May 28, 2024

Sri Lanka trade deficit narrows in March 2020

3 min read

According to the latest external trade data released by the Central Bank, country’s trade deficit had narrowed in March 2020 as imports fell more than the decline in exports.

The COVID-19 pandemic and the imposition of a partial lockdown in Sri Lanka in the second half of March 2020 affected external sector performance in March 2020.

Breakdown in supply and demand chains along with the interruption of domestic production processes resulted in a notable decline in merchandise exports as well as merchandise imports.

However, with a greater decline in the expenditure on imports compared to the decline in earnings from exports, the trade deficit narrowed over the same period in 2019.

The deficit in the trade account narrowed in March 2020 to US dollars 549 million, from US dollars 592 million in March 2019, as the decline in imports in value terms exceeded the decline in exports.

However, on a cumulative basis, the trade deficit widened to US dollars 1,853 million during the first three months of 2020 from US dollars 1,661 million in the corresponding period of 2019.

Meanwhile, terms of trade, i.e., the ratio of the price of exports to the price of imports, improved by 25.7 per cent (year on year) in March 2020, due to the increase in export prices and decline in import prices.

Performance of Merchandise Exports

Earnings from merchandise exports declined significantly, on a year on year basis, by 42.3 per cent to US dollars 656 million in March 2020, reversing the marginal growth recorded in February 2020. Disruptions to domestic production processes, disruptions to export related services due to the imposition of curfew and disruptions to both domestic and global supply and demand chains due to the outbreak of the COVID-19 pandemic were the main reasons for this sharp decline in the earnings from exports.

Accordingly, all major exports sectors; agricultural, industrial and mineral exports, recorded significant contractions in March 2020. Major export products such as textiles and garments, tea, rubber products, gems, diamonds and jewellery, machinery and mechanical appliances, seafood and coconut mainly contributed to the decline in export earnings. However, earnings from minor agricultural products exports recorded a growth during the month.

The export volume index in March 2020 declined by 45.1 per cent, while the export unit value index improved by 7.3 per cent, indicating that the decline in exports was driven entirely by lower volumes when compared to March 2019.

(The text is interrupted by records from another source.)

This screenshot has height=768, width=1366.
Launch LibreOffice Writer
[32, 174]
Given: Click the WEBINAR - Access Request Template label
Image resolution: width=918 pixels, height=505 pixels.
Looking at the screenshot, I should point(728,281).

Performance of Merchandise Imports

Expenditure on merchandise imports declined notably, on a year on year basis, in March 2020 by 30.3 per cent to US dollars 1,205 million, reversing the increasing trend observed since December 2019. The selective import clearing process followed by the Sri Lanka Customs (SLC), prioritising essential consumer items and the disruption to other import related services due to the imposition of curfew, disruptions to global supply and logistic chains, lower commodity prices following the COVID-19 outbreak were the main reasons for this unprecedented decline in the expenditure on imports. In addition, urgent measures taken by the government and the Central Bank in March 2020 to ease the pressure on the exchange rate and to prevent financial market panic due to the COVID-19 pandemic, including the suspension on facilitating the importation of motor vehicles and non essential consumer goods, also contributed to this decline in import expenditure.

Accordingly, all major import sectors; consumer, intermediate and investment goods, declined in March 2020. The expenditure on fuel declined, led by lower average import prices of crude oil (US dollars 37.7 per barrel, on average, in March 2020), refined petroleum and coal. Volumes of fuel imported also declined, except crude oil. The expenditure on machinery and equipment, textiles and textile articles, building material, fertiliser, chemical products also recorded significant declines. In addition, expenditure on non food consumer goods such as personal vehicles, telecommunication devices and home appliances imports, which were subject to import restrictions also recorded reductions in March 2020. However, expenditure on the importation of essential consumer goods such as wheat, vegetables (mainly big onions and potatoes), sugar, spices (mainly chillies) and seafood (mainly canned and dried fish) increased in March 2020. In addition, import expenditure on base metals (mainly iron and steel) and rubber and articles thereof categorised under intermediate goods also increased in March 2020 compared to March 2019.

Both the import volume index and the unit value index declined by 18.4 per cent and 14.6 per cent, respectively, in March 2020, indicating that the decrease in imports was driven by both lower volumes and lower prices when compared to March 2019.